**Brief:** Give the part of the data that opens with the line containing "Click the empty Response output area" and runs through the end of the data, both ends included, as a numbered list, one line per item with blank lines skipped. Leave the pictures out of the list.

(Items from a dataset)
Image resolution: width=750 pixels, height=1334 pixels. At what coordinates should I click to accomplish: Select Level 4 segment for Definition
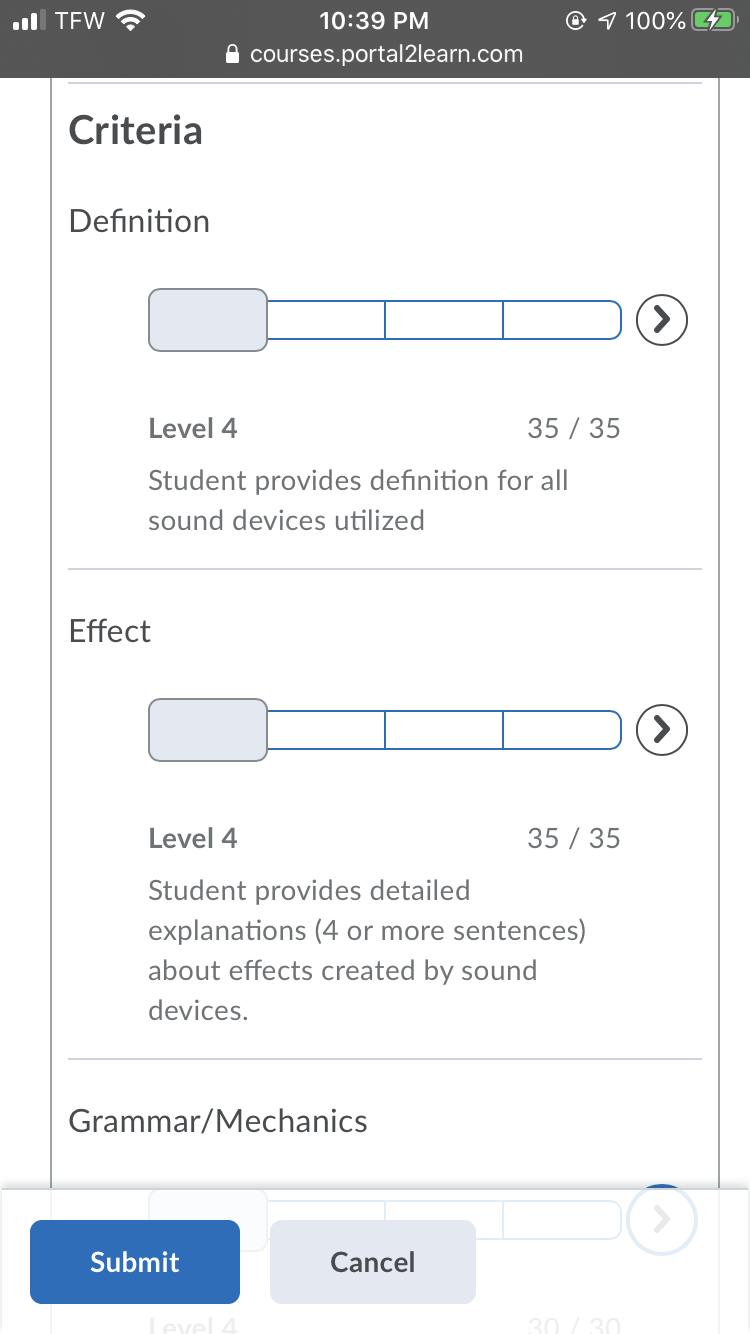[208, 320]
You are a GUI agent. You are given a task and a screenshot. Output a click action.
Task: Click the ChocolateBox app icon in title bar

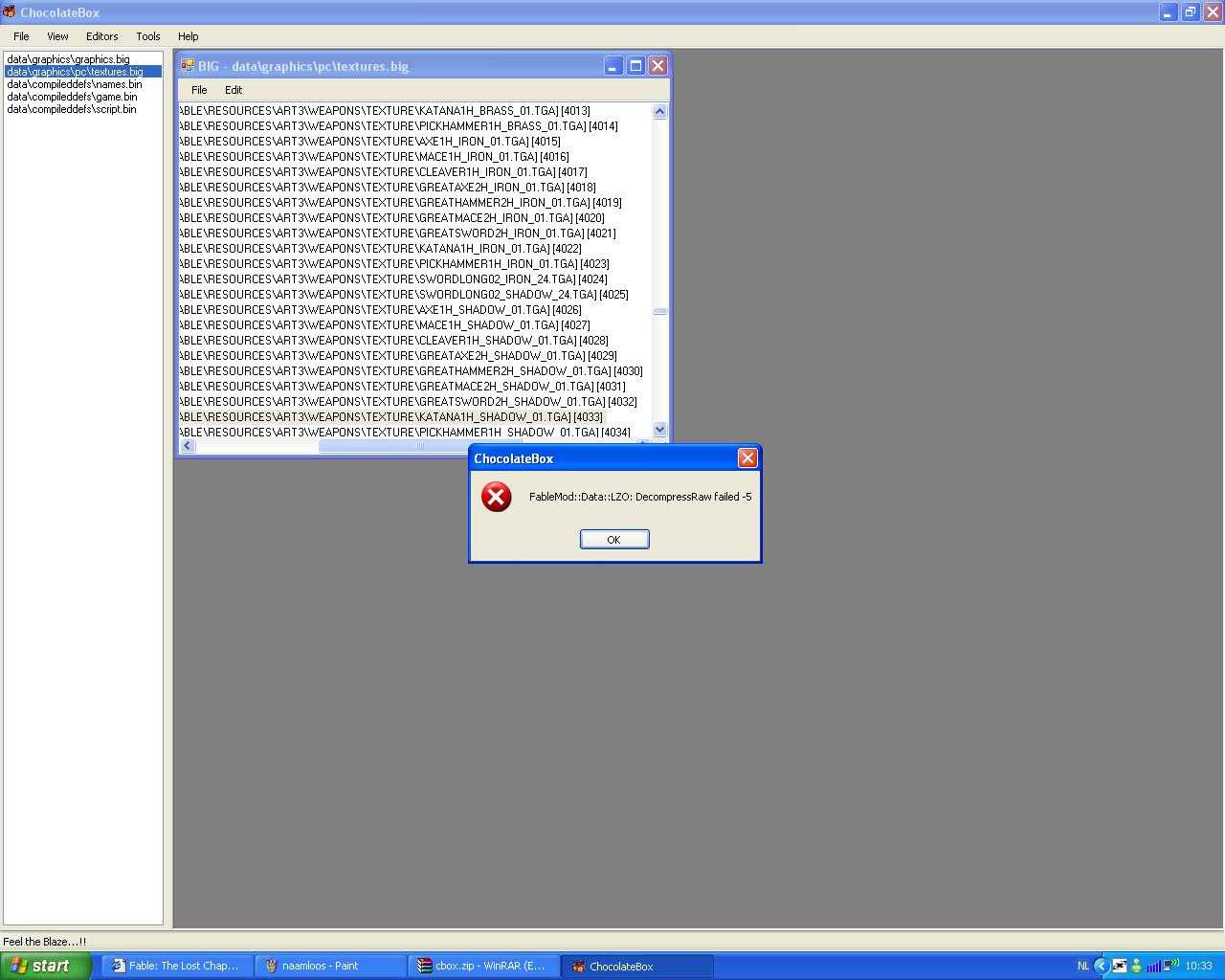[9, 12]
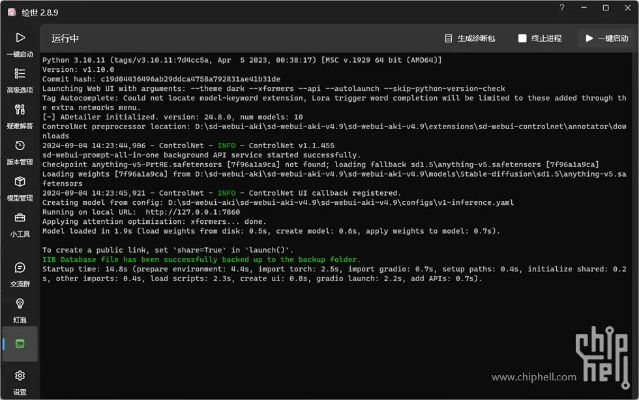Go to 版本管理 version management
639x400 pixels.
coord(19,152)
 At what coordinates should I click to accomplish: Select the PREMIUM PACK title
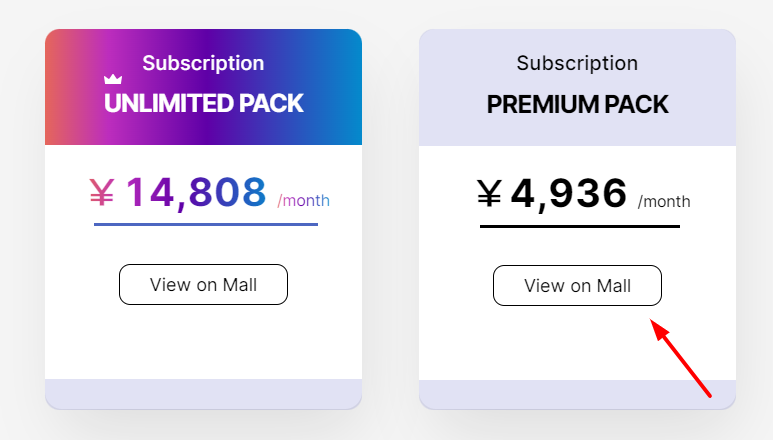(x=577, y=104)

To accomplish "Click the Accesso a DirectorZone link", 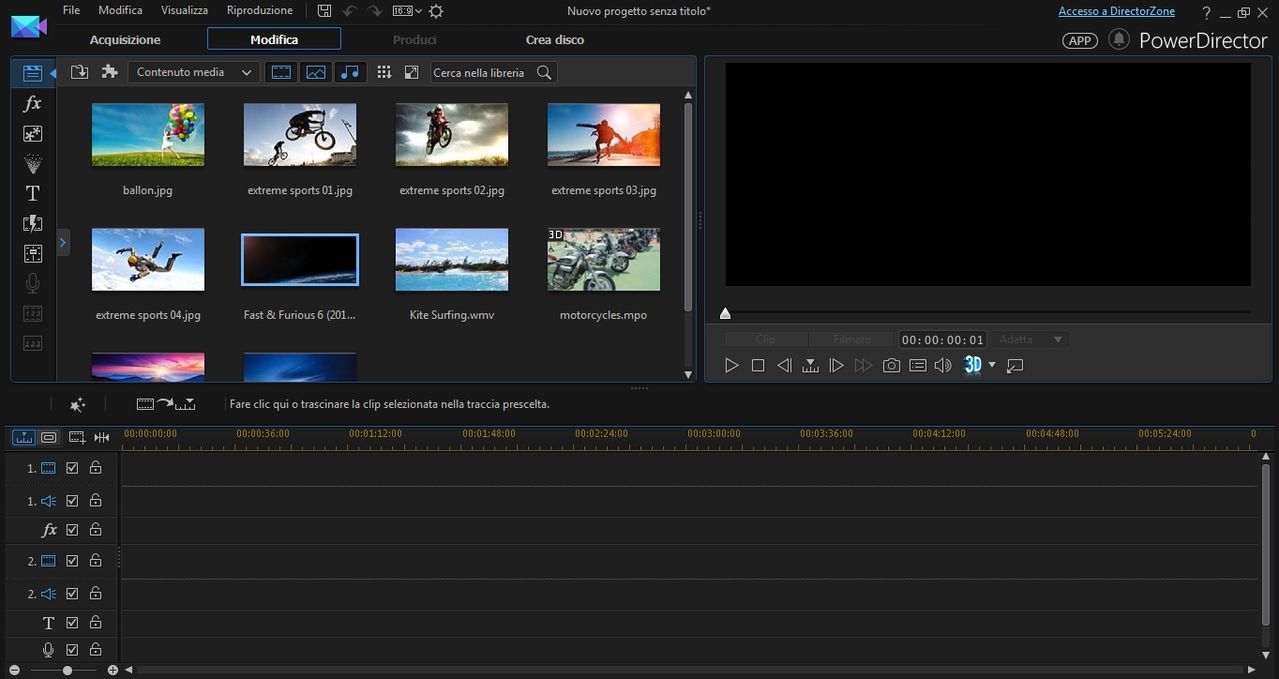I will 1116,11.
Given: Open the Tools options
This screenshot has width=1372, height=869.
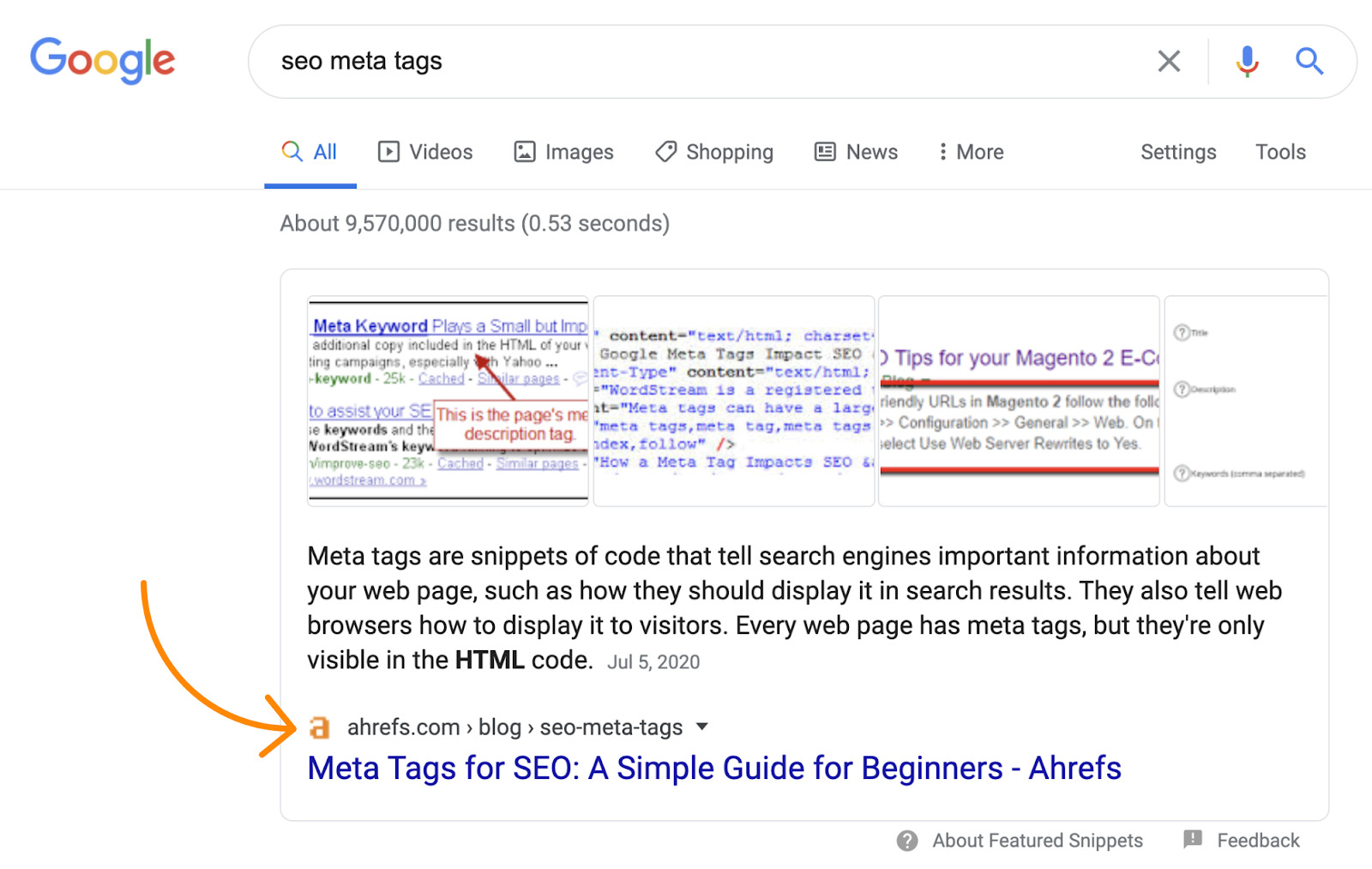Looking at the screenshot, I should click(1280, 151).
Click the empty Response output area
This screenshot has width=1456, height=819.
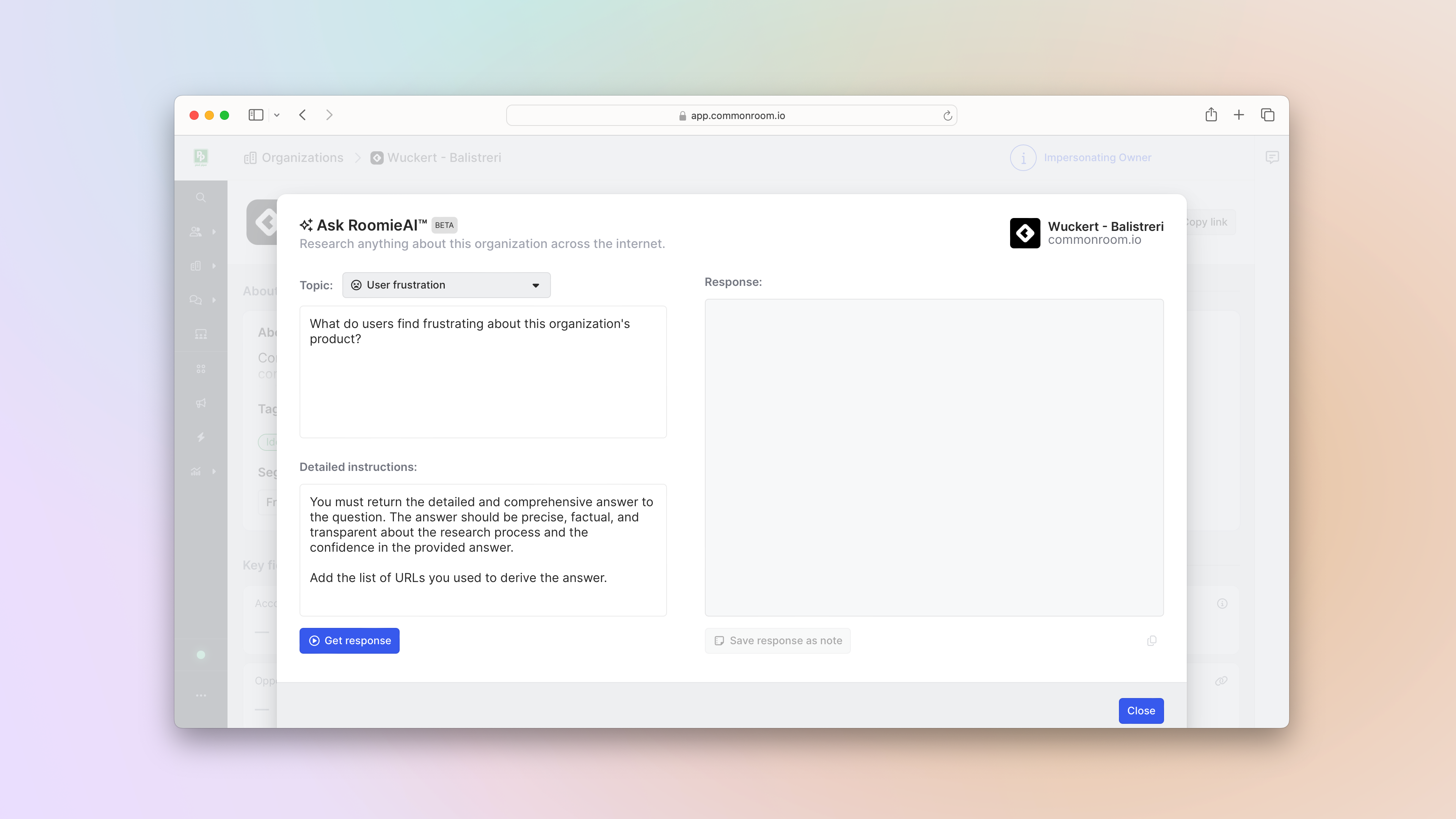tap(934, 457)
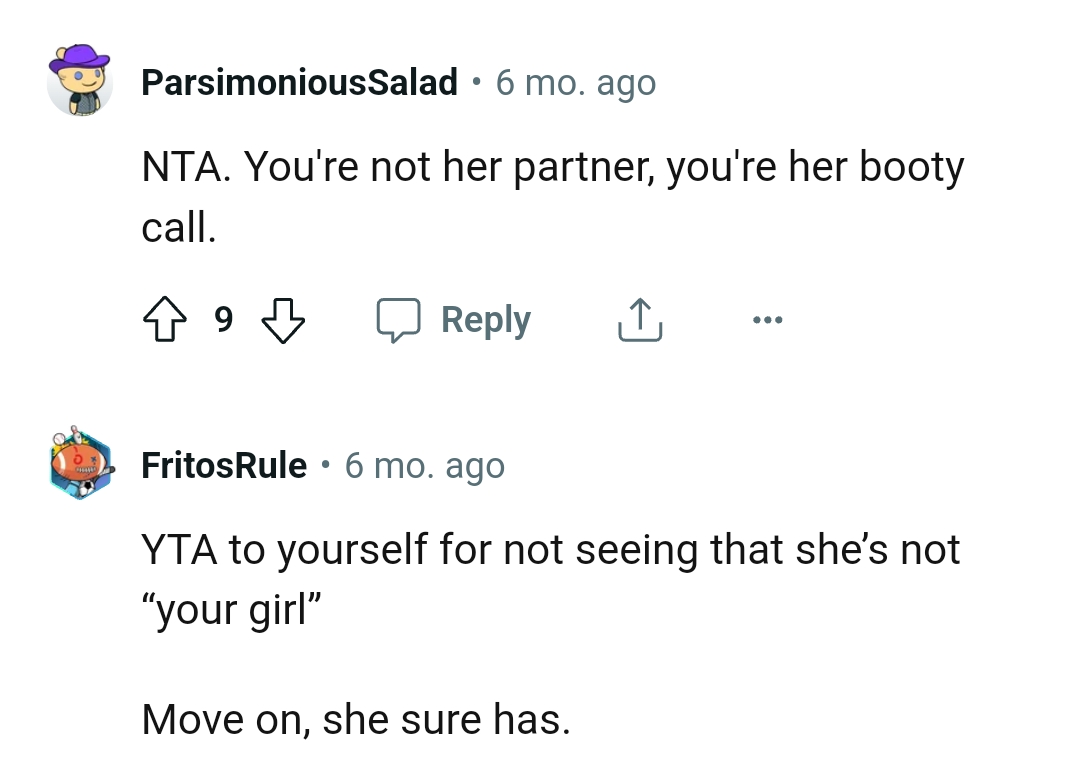Screen dimensions: 1080x775
Task: Open ParsimoniousSalad's profile via username
Action: click(298, 82)
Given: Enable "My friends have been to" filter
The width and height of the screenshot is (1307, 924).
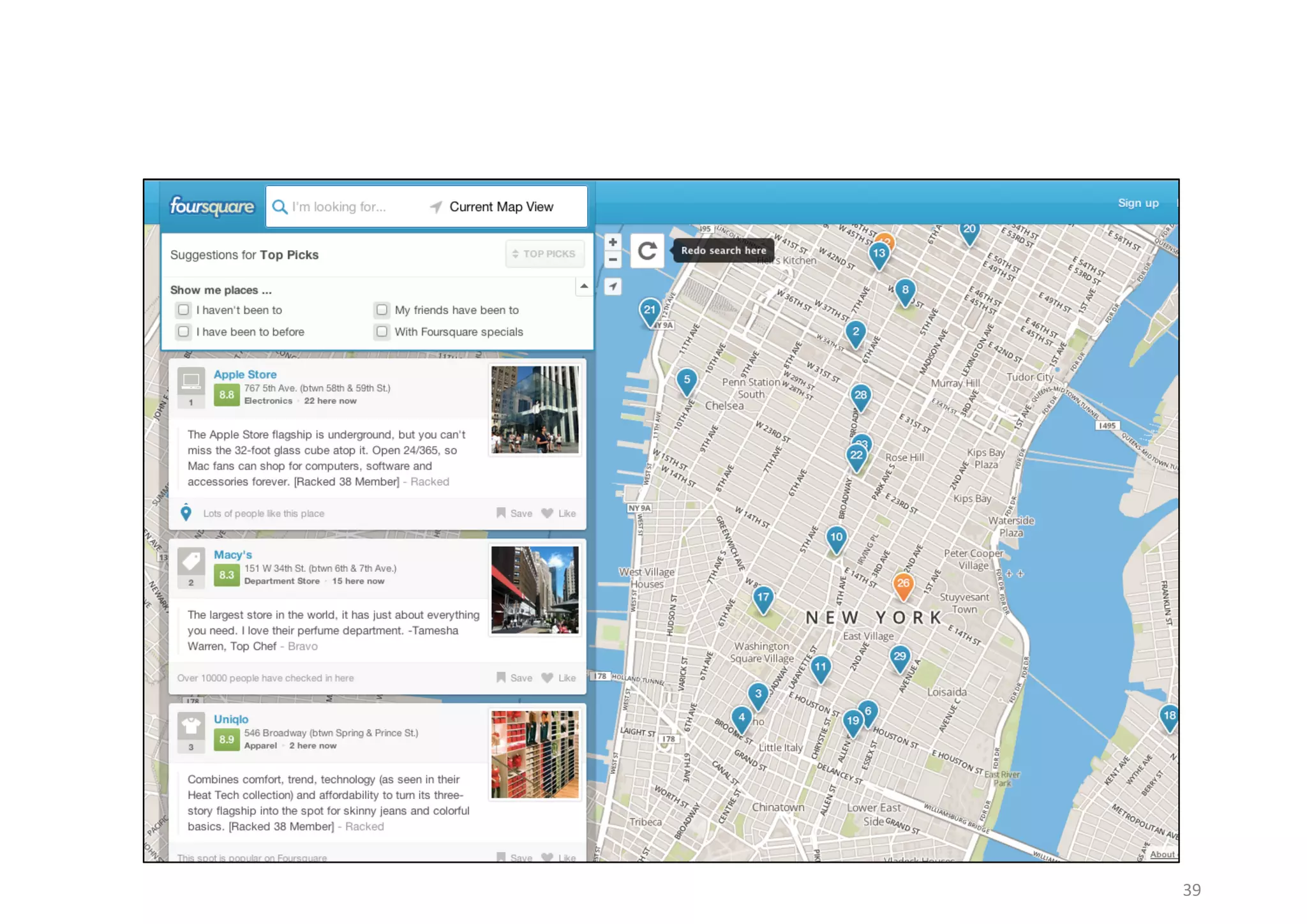Looking at the screenshot, I should [382, 310].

**Output below:**
1. Click the empty Response output area
2. This screenshot has width=1456, height=819.
3. tap(934, 457)
4. Screen dimensions: 1080x775
5. Task: Open ParsimoniousSalad's profile via username
6. Action: click(298, 82)
7. Given: Enable "My friends have been to" filter
8. The width and height of the screenshot is (1307, 924).
9. Looking at the screenshot, I should [382, 310].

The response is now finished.